**Tasks and exercises**
[1] According to the text on sepsis, what should hospitalists do in parallel with aggressively treating patients with septic shock?
[2] Print the part of the text on sepsis from "Explain patient characteristics" up to and including "cause of sepsis.".

[Opening Text section section]

Describe the indications for and limitations of central venous access and its value for hemodynamic monitoring and administration of vasoactive agents.
Describe the role of established scoring systems to estimate the severity of sepsis.
Explain patient characteristics that on admission portend poor prognosis.
Explain goals for hospital discharge, including specific measures of clinical stability for safe care transition.
SKILLS
Hospitalists should be able to:
Utilize all available information, including medical records and history provided by patient and care givers, to identify factors that contribute to the development of sepsis.
Perform a rapid and targeted physical examination to identify potential sources of sepsis.
Recognize the value and limitations of the history and physical examination in determining the cause of sepsis.
Order indicated diagnostic testing to identify the source of sepsis and determine severity of organ dysfunction.
Rapidly identify patients with septic shock and aggressively treat in parallel with transfer to a critical care setting.

[Closing Text section section]
[Opening Extracted information section]

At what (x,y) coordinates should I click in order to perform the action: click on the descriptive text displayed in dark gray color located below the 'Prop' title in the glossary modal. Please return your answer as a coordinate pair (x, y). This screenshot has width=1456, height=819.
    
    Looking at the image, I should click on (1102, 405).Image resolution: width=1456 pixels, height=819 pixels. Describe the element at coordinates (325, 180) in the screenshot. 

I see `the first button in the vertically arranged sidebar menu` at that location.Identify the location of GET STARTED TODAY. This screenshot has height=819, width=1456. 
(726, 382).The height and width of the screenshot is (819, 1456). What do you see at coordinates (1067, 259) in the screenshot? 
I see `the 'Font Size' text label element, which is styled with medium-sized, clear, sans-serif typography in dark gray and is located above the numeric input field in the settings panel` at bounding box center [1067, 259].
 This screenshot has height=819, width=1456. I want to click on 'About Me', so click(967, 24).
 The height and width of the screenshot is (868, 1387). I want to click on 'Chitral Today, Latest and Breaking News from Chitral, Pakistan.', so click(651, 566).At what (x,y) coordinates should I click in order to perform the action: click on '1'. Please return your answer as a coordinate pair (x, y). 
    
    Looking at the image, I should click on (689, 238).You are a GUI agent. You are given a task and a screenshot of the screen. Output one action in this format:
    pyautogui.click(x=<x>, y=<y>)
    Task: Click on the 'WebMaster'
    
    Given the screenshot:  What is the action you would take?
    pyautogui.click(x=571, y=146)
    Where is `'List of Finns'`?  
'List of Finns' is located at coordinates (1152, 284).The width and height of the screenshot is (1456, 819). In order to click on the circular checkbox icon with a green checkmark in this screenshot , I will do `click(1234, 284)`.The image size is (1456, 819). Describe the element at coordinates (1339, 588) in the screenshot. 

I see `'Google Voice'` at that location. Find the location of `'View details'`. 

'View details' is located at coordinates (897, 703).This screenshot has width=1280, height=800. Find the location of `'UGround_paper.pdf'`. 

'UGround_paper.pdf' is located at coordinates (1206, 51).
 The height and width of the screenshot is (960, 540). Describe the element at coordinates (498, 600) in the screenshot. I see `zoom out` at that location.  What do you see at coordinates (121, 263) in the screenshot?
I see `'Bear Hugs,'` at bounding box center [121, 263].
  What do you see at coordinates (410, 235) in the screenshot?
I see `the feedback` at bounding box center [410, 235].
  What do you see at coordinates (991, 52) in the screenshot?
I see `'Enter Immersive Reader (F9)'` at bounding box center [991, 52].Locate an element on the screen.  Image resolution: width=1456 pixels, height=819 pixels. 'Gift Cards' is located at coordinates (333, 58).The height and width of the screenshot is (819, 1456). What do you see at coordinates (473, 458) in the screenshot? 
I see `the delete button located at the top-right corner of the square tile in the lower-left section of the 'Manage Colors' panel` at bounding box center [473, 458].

[Closing Extracted information section]

**Responses per task**
[1] Transfer them to a critical care setting.

[2]
Explain patient characteristics that on admission portend poor prognosis.
Explain goals for hospital discharge, including specific measures of clinical stability for safe care transition.
SKILLS
Hospitalists should be able to:
Utilize all available information, including medical records and history provided by patient and care givers, to identify factors that contribute to the development of sepsis.
Perform a rapid and targeted physical examination to identify potential sources of sepsis.
Recognize the value and limitations of the history and physical examination in determining the cause of sepsis.